Data provided: Begin
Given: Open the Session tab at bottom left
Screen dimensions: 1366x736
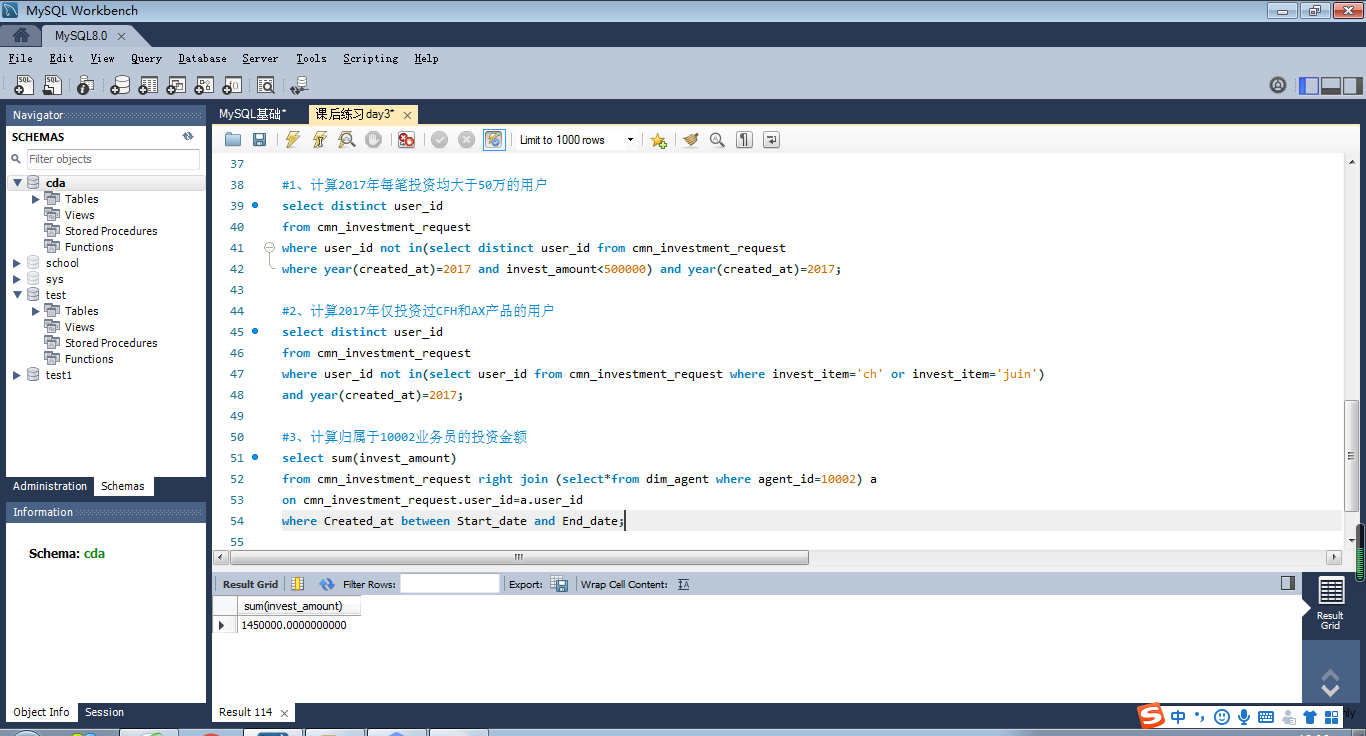Looking at the screenshot, I should [104, 712].
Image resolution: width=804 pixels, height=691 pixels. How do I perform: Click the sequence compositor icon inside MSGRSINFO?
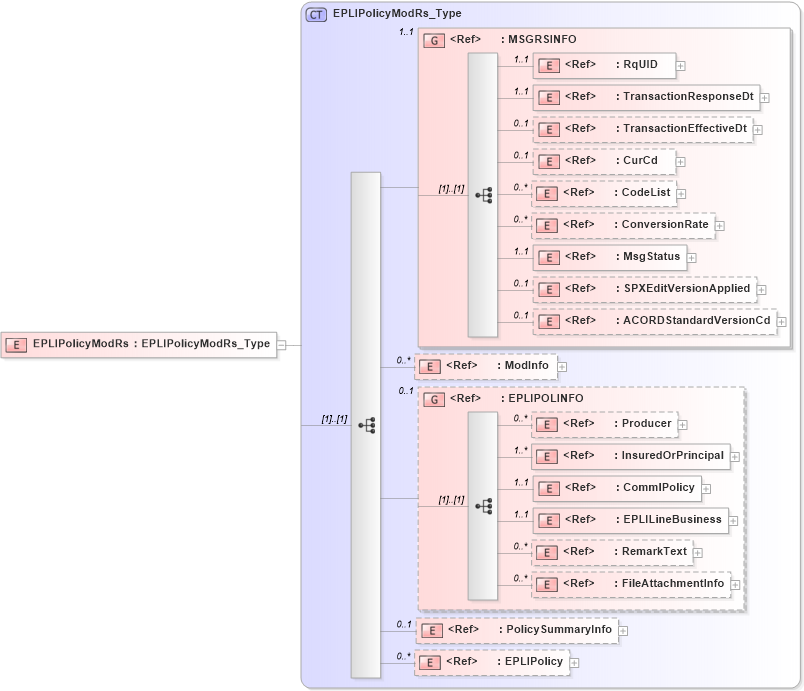coord(486,196)
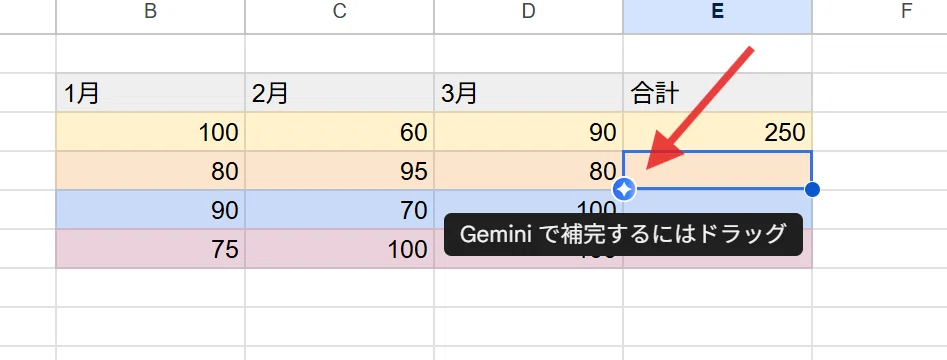This screenshot has height=360, width=947.
Task: Select the cell with value 95
Action: [x=339, y=171]
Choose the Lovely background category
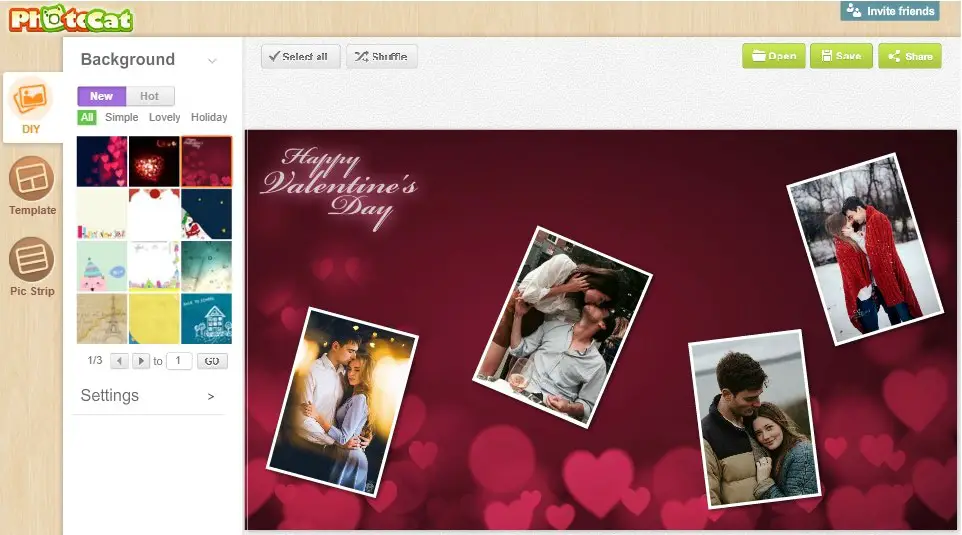The width and height of the screenshot is (962, 535). 165,117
Data provided: End
# Task details:
Everything in the entries except the images must be copied exactly.

# Response for this exercise:
Given: Open the Session tab at bottom left
Screen dimensions: 1366x736
Looking at the screenshot, I should [104, 712].
Image resolution: width=804 pixels, height=691 pixels. How do I perform: Click the sequence compositor icon inside MSGRSINFO?
coord(486,196)
This screenshot has height=360, width=947.
Task: Select the cell with value 95
Action: [x=339, y=171]
Choose the Lovely background category
The width and height of the screenshot is (962, 535). 165,117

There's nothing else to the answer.